• _Exercise details_: All entries below are to be set down again, identical to the source.

Saved data entries
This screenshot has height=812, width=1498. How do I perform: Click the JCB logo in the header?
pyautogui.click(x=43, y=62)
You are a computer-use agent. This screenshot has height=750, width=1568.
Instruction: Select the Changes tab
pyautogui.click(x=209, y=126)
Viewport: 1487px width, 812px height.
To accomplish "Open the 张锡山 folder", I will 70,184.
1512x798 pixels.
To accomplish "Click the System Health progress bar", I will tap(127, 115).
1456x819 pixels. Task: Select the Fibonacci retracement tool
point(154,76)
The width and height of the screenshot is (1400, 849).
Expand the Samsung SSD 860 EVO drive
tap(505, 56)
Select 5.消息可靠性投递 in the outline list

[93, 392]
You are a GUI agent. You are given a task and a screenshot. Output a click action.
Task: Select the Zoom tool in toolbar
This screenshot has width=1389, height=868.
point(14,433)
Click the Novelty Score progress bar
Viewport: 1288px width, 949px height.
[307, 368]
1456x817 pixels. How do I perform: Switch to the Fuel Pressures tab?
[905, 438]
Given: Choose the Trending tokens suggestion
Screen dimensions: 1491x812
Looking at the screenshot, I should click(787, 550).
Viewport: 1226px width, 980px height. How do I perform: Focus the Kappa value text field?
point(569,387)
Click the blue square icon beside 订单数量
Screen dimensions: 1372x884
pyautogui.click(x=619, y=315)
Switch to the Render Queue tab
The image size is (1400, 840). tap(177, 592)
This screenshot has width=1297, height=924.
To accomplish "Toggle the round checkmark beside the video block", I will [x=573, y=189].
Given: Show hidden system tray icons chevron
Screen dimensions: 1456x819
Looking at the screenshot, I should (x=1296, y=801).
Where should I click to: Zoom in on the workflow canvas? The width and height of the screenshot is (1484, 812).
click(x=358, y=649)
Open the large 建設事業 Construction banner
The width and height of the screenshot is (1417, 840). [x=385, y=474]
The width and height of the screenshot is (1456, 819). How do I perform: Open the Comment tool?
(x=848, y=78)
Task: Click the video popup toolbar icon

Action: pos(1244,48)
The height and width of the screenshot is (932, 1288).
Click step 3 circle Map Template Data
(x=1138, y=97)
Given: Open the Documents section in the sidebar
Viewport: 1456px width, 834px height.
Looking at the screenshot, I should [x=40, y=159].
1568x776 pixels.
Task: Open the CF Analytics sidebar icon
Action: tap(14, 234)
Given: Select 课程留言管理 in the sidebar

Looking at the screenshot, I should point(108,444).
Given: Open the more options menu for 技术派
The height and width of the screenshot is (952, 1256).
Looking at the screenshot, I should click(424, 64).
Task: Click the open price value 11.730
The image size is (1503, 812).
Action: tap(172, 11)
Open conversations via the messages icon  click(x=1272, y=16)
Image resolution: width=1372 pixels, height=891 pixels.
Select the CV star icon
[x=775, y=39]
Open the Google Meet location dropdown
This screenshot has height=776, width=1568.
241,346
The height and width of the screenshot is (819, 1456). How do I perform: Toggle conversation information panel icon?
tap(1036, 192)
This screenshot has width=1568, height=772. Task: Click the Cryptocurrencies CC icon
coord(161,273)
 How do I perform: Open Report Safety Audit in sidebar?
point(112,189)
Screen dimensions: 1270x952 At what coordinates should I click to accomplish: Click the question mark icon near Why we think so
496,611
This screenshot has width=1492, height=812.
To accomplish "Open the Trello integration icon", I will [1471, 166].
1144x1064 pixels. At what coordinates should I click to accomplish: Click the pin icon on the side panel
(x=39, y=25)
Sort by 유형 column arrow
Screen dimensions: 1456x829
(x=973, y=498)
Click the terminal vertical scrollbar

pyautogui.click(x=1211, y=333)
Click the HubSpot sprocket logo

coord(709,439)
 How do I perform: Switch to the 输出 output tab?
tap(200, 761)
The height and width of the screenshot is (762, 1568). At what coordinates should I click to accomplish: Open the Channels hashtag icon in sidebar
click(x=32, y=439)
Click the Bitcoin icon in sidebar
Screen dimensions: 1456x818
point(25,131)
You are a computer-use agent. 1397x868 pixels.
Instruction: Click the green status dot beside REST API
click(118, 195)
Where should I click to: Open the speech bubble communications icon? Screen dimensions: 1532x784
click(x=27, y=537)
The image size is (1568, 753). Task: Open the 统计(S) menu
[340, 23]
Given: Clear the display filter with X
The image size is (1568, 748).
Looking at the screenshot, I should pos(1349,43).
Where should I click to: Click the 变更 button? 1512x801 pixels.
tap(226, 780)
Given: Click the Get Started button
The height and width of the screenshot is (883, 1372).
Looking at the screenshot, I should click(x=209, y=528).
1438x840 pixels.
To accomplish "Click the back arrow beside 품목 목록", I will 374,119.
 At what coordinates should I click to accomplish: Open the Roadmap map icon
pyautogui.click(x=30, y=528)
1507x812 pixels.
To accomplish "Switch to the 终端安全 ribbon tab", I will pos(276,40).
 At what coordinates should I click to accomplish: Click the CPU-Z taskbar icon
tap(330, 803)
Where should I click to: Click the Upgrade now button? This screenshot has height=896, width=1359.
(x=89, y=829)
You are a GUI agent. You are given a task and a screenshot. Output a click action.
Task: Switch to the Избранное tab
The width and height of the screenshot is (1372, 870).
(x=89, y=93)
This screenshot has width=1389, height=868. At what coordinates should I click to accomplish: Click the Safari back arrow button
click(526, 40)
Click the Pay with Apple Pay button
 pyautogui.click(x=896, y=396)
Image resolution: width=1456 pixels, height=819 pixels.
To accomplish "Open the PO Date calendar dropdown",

• _Expected answer_:
This screenshot has height=812, width=1498. How do I perform: Click the JCB logo in the header?
pyautogui.click(x=43, y=62)
You are a computer-use agent. This screenshot has height=750, width=1568.
Instruction: Select the Changes tab
pyautogui.click(x=209, y=126)
Viewport: 1487px width, 812px height.
To accomplish "Open the 张锡山 folder", I will 70,184.
1512x798 pixels.
To accomplish "Click the System Health progress bar", I will tap(127, 115).
1456x819 pixels. Task: Select the Fibonacci retracement tool
point(154,76)
The width and height of the screenshot is (1400, 849).
Expand the Samsung SSD 860 EVO drive
tap(505, 56)
Select 5.消息可靠性投递 in the outline list

[93, 392]
You are a GUI agent. You are given a task and a screenshot. Output a click action.
Task: Select the Zoom tool in toolbar
This screenshot has width=1389, height=868.
point(14,433)
Click the Novelty Score progress bar
Viewport: 1288px width, 949px height.
[307, 368]
1456x817 pixels. How do I perform: Switch to the Fuel Pressures tab?
[905, 438]
Given: Choose the Trending tokens suggestion
Screen dimensions: 1491x812
Looking at the screenshot, I should click(787, 550).
Viewport: 1226px width, 980px height. How do I perform: Focus the Kappa value text field?
point(569,387)
Click the blue square icon beside 订单数量
Screen dimensions: 1372x884
pyautogui.click(x=619, y=315)
Switch to the Render Queue tab
The image size is (1400, 840). tap(177, 592)
This screenshot has width=1297, height=924.
To accomplish "Toggle the round checkmark beside the video block", I will [x=573, y=189].
Given: Show hidden system tray icons chevron
Screen dimensions: 1456x819
Looking at the screenshot, I should (x=1296, y=801).
Where should I click to: Zoom in on the workflow canvas? The width and height of the screenshot is (1484, 812).
click(x=358, y=649)
Open the large 建設事業 Construction banner
The width and height of the screenshot is (1417, 840). [x=385, y=474]
The width and height of the screenshot is (1456, 819). How do I perform: Open the Comment tool?
(x=848, y=78)
Task: Click the video popup toolbar icon

Action: pos(1244,48)
The height and width of the screenshot is (932, 1288).
Click step 3 circle Map Template Data
(x=1138, y=97)
Given: Open the Documents section in the sidebar
Viewport: 1456px width, 834px height.
Looking at the screenshot, I should [x=40, y=159].
1568x776 pixels.
Task: Open the CF Analytics sidebar icon
Action: tap(14, 234)
Given: Select 课程留言管理 in the sidebar

Looking at the screenshot, I should point(108,444).
Given: Open the more options menu for 技术派
The height and width of the screenshot is (952, 1256).
Looking at the screenshot, I should click(424, 64).
Task: Click the open price value 11.730
The image size is (1503, 812).
Action: tap(172, 11)
Open conversations via the messages icon  click(x=1272, y=16)
Image resolution: width=1372 pixels, height=891 pixels.
Select the CV star icon
[x=775, y=39]
Open the Google Meet location dropdown
This screenshot has height=776, width=1568.
241,346
The height and width of the screenshot is (819, 1456). How do I perform: Toggle conversation information panel icon?
tap(1036, 192)
This screenshot has width=1568, height=772. Task: Click the Cryptocurrencies CC icon
coord(161,273)
 How do I perform: Open Report Safety Audit in sidebar?
point(112,189)
Screen dimensions: 1270x952 At what coordinates should I click to accomplish: Click the question mark icon near Why we think so
496,611
This screenshot has width=1492, height=812.
To accomplish "Open the Trello integration icon", I will [1471, 166].
1144x1064 pixels. At what coordinates should I click to accomplish: Click the pin icon on the side panel
(x=39, y=25)
Sort by 유형 column arrow
Screen dimensions: 1456x829
(x=973, y=498)
Click the terminal vertical scrollbar

pyautogui.click(x=1211, y=333)
Click the HubSpot sprocket logo

coord(709,439)
 How do I perform: Switch to the 输出 output tab?
tap(200, 761)
The height and width of the screenshot is (762, 1568). At what coordinates should I click to accomplish: Open the Channels hashtag icon in sidebar
click(x=32, y=439)
Click the Bitcoin icon in sidebar
Screen dimensions: 1456x818
point(25,131)
You are a computer-use agent. 1397x868 pixels.
Instruction: Click the green status dot beside REST API
click(118, 195)
Where should I click to: Open the speech bubble communications icon? Screen dimensions: 1532x784
click(x=27, y=537)
The image size is (1568, 753). Task: Open the 统计(S) menu
[340, 23]
Given: Clear the display filter with X
The image size is (1568, 748).
Looking at the screenshot, I should pos(1349,43).
Where should I click to: Click the 变更 button? 1512x801 pixels.
tap(226, 780)
Given: Click the Get Started button
The height and width of the screenshot is (883, 1372).
Looking at the screenshot, I should click(x=209, y=528).
1438x840 pixels.
To accomplish "Click the back arrow beside 품목 목록", I will 374,119.
 At what coordinates should I click to accomplish: Open the Roadmap map icon
pyautogui.click(x=30, y=528)
1507x812 pixels.
To accomplish "Switch to the 终端安全 ribbon tab", I will pos(276,40).
 At what coordinates should I click to accomplish: Click the CPU-Z taskbar icon
tap(330, 803)
Where should I click to: Click the Upgrade now button? This screenshot has height=896, width=1359.
(x=89, y=829)
You are a GUI agent. You are given a task and a screenshot. Output a click action.
Task: Switch to the Избранное tab
The width and height of the screenshot is (1372, 870).
(x=89, y=93)
This screenshot has width=1389, height=868. At what coordinates should I click to accomplish: Click the Safari back arrow button
click(526, 40)
Click the Pay with Apple Pay button
 pyautogui.click(x=896, y=396)
Image resolution: width=1456 pixels, height=819 pixels.
To accomplish "Open the PO Date calendar dropdown",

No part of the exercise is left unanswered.